■ **Text section**:
"""

Yeah, that's just a start but it makes sense considering the magnitude of the problem. Source information, for example, would be which computer or CD the photos came from. For most photos, the EXIF information from the camera will give me the actual date and time the photo was taken. But, if that isn't available (edited photo, for example), I will settle for the Linux filesystem timestamp.
I see getting this stuff organized as a four-step process.
- Find all the photos—this is a combination of physical
work and then building lists of filenames. A find command
can do the dirty work. for example
find /home/tux/Pix -iname "*.jpg" >file.listcan do most of the work. Multiple lists can be built on a directory or directory tree basis.
- fotosort (the program I am talking about here) and my time can be used to process each list. It will allow me to skip a photo or add some tagging information and save a copy, All the "processed" photos will end up in one big tree with the database pointing to them.
- Toss duplicates. This will be the next programming project. With an MD5 digest and the file size (in bytes) in the database, it will be easy to find files that are duplicates.
- Create photo galleries.
Whether I elect to do the final step—create the galleries— manually, using one of the many existing programs or write something to do it myself, I am already heading in the right direction. All the information I need is in a database and the photos are all in one place.

"""

■ **Instructions**:
• a. In the text about organizing photos, what will be used for a photo's date and time when the EXIF information isn't available?
• b. Name each step of the four-step process laid out in the text about organizing photos.
• c. Write a continuation of the text about organizing photos, starting after its final sentence.

■ **Listed entries**:
"""

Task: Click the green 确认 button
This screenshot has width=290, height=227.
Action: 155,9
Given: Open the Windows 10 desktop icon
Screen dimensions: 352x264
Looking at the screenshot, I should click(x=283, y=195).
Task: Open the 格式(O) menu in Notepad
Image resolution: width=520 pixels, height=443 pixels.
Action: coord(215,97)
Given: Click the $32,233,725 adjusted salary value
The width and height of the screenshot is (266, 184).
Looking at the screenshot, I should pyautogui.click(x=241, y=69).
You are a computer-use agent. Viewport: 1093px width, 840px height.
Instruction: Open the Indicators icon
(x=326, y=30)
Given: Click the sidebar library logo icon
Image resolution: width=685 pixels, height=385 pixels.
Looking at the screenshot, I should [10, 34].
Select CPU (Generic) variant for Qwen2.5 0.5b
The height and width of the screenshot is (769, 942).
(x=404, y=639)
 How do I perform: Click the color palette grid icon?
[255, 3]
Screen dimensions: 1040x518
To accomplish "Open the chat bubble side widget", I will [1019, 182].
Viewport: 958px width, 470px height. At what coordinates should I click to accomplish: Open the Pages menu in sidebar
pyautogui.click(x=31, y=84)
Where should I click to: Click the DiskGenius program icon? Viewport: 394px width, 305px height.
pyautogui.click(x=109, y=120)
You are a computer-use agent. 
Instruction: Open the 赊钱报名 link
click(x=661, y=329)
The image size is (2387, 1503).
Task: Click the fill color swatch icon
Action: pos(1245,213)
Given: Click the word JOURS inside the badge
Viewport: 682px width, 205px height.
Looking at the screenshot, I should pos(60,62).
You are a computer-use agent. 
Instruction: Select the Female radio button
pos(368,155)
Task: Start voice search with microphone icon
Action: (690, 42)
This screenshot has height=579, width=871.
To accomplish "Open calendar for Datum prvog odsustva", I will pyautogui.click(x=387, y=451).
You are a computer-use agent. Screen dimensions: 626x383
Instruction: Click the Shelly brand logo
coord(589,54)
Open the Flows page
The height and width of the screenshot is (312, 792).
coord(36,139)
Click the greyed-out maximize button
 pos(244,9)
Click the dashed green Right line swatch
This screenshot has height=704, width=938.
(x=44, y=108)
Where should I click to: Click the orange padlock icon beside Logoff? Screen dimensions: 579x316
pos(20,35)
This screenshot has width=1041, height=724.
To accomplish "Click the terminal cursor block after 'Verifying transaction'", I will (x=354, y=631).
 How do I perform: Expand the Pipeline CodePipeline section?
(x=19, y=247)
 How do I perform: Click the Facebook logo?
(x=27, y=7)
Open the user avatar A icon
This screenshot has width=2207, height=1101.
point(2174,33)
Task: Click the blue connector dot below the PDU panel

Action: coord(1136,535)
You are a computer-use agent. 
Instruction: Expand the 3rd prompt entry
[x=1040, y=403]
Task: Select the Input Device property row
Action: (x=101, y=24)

"""

■ **Responses to the tasks**:
• a. The Linux filesystem timestamp.

• b.
1. Find all the photos and build lists of filenames.
2. Process each list with fotosort, skipping photos or adding tagging information and saving a copy.
3. Toss duplicates.
4. Create photo galleries.

• c.
Let's look at what I have created. It is far from a work of art as it has experienced the typical evolution sequence that most programs go through. But, it works. If I was going to use it regularly, I would invest a bit of time to clean it up and add error handling but it is petty much a one-shot for me.
Class Rec is not much more than a comment that shows what data I will need. When used to create an instance, it is passed the source_info string. It will be common for all the records created in a single run of fotosort.
The main program opens the filename list passed as a command line argument and opens the database (or creates it and the file tree if it doesn't exist). It then loops through those filenames displaying them using GraphicMagick's display function and checks to see if you want to save each one. If you say skip, it moves on to the next file.
If you elect to save the file it gets the file timestamp, bytecount and MD5 digest, prompts for the flags and description, inserts the information into the database and copies the image file over to the new tree. No matter whether you picked save or not, the image display is terminated by calling kill with the pid returned when it was started. All the nitty gritty is handled by functions. Here is a quick look at the important ones.
tree_setup() creates 100 sub-directories named 00 through 99. As I have 10,000 files to play with I certainly don't want to put them all in one directory. They will be stored in the 100 different directories selected by the last two digits of their filename. For example, picture z_000021, z_000121, z_099921, ... will all be stored in sub-directory 21.
store_open() checks to see if the data directory is accessible. If so, it opens the database and returns the sqlite3 connection id. Otherwise, with your permission, it creates a new file tree (using tree_setup() and initializes the database.
store_add() adds a record to the database. It returns the last row id (auto-increment id field) which is also the numeric part of the filename. We use this to copy the file to the data tree.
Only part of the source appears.